Training Configuration

Config: configs/gemma_tool_use.yaml

Key settings:

Base: google/gemma-2-1b-it (1B parameter warmth + capability)
LoRA: r=32, α=64 (standard fine-tune)
Epochs: 3 (teaching syntax, not retraining knowledge)
Learning rate: 0.0002 (cosine schedule)
Batch size: 2 × 4 gradient accumulation = 8 effective
fp16: false (ROCm stability)
max_grad_norm: 1.0 (CRITICAL! 0.0 breaks training)

Eigenvalue monitoring: Enabled, sampling every 50 steps

Success Criteria

Syntax consistency: Model uses TOOL_USE[tool:params] format >95% of the time
Appropriate tool selection: Chooses correct tool for task
No-tool judgment: Knows when NOT to call tools (simple math, known facts)
Multi-tool chains: Can use multiple tools in sequence with 🌟 marker
Heisenberg compatibility: Format is consistent enough for predictive calling

Next Steps

Tomorrow: Run training with python train.py --config gemma_tool_use

Integration: Update brain/specialists/bidirectional.py parser:

# Change from:
SPECIALIST_REQUEST_PATTERN = re.compile(r'SPECIALIST_REQUEST\[(\w+):(.*?)\]')

- AIM 1 -
What base model does the training configuration use?
- AIM 2 -
Rewrite the stretch of the training configuration from "LoRA: r=32, α=64" through "math, known facts)", switching "cosine" to "linear".

- SUPPLIED MATERIAL -
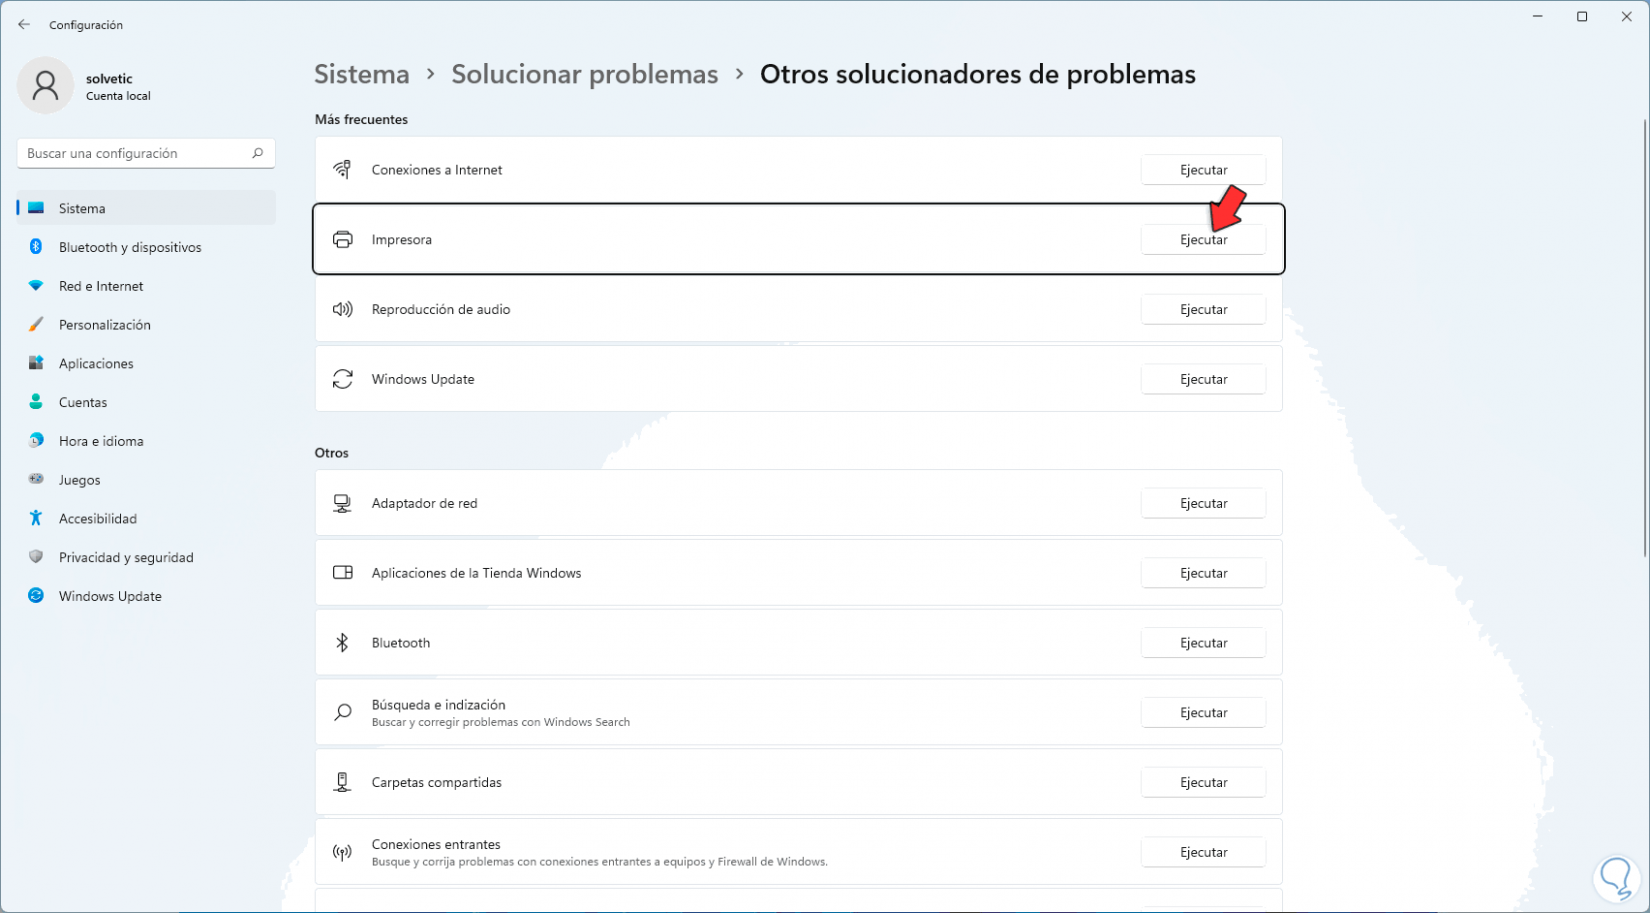
Task: Click the Impresora printer icon
Action: 343,240
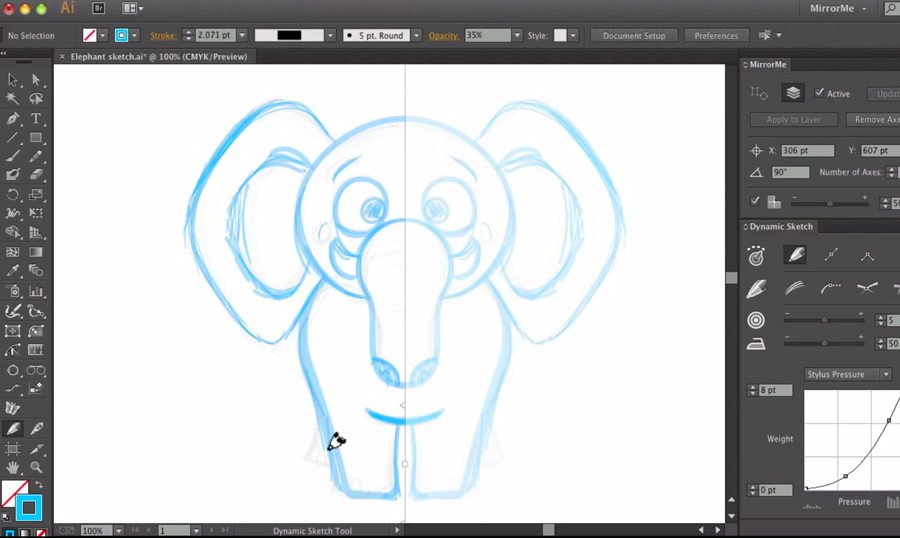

- RESPONSE 1 -
google/gemma-2-1b-it

- RESPONSE 2 -
LoRA: r=32, α=64 (standard fine-tune)
Epochs: 3 (teaching syntax, not retraining knowledge)
Learning rate: 0.0002 (linear schedule)
Batch size: 2 × 4 gradient accumulation = 8 effective
fp16: false (ROCm stability)
max_grad_norm: 1.0 (CRITICAL! 0.0 breaks training)

Eigenvalue monitoring: Enabled, sampling every 50 steps

Success Criteria

Syntax consistency: Model uses TOOL_USE[tool:params] format >95% of the time
Appropriate tool selection: Chooses correct tool for task
No-tool judgment: Knows when NOT to call tools (simple math, known facts)